To make every inch in this small space count, it was important for the owners to include a pantry for storage. “Close to the food prep/landing zone area, the pantry is conveniently close to the fridge and the across from the cooktop. Creating distinct work zones, the clean up area (sink and dishwasher) were completely pulled out of the proverbial work triangle and kept close to the entrance to the kitchen for easy access,” says Wills.
Hardworking and stylish, the solid maple island includes a 3-seat eat-in area, an x-style wine rack and additional drawers on the side and back for storage. Next to the full-bodied, deep marsala hue of the statement wall, the custom stained maple island in “chocolate” anchors the space and offers a classic, inviting feel.
One major design challenge was the intrusive structural post in the middle of the compact kitchen. “My design originally had the island orientated to come off the post lengthwise, with the end of the island stretching toward the dining room. But with very little space in this direction, I had to swing the island around to incorporate the structural post,” Wills states.

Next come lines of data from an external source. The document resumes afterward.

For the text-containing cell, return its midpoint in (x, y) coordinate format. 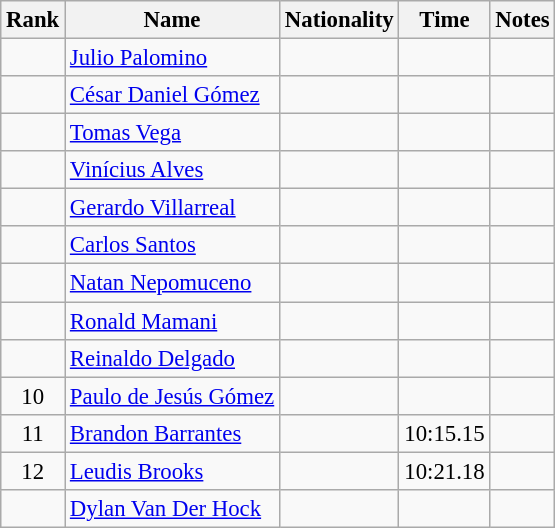
10:21.18 (444, 471)
Rank (33, 20)
Reinaldo Delgado (172, 358)
Gerardo Villarreal (172, 208)
Vinícius Alves (172, 170)
10:15.15 (444, 433)
Dylan Van Der Hock (172, 509)
11 (33, 433)
Time (444, 20)
Notes (522, 20)
12 (33, 471)
Julio Palomino (172, 58)
Nationality (340, 20)
Paulo de Jesús Gómez (172, 396)
Ronald Mamani (172, 321)
Tomas Vega (172, 133)
Carlos Santos (172, 245)
César Daniel Gómez (172, 95)
Brandon Barrantes (172, 433)
Name (172, 20)
Leudis Brooks (172, 471)
10 (33, 396)
Natan Nepomuceno (172, 283)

Clad in a white ledgestone, merging tones with the backsplash, the post blends as a design feature providing texture and warmth. The tile setter meticulously hand chiseled the corners of the column to create a seamless look to the edges. Installing the ceiling hood fan over the island cooktop in a solid concrete ceiling proved to be another substantial design test. Wills states that “in order to secure the hood fan to something, the ceiling had to be dropped and plywood applied for attachment purposes. The drop ceiling also allowed for the hood fan venting to move across the ceiling to the back corner where the original venting exited the building.”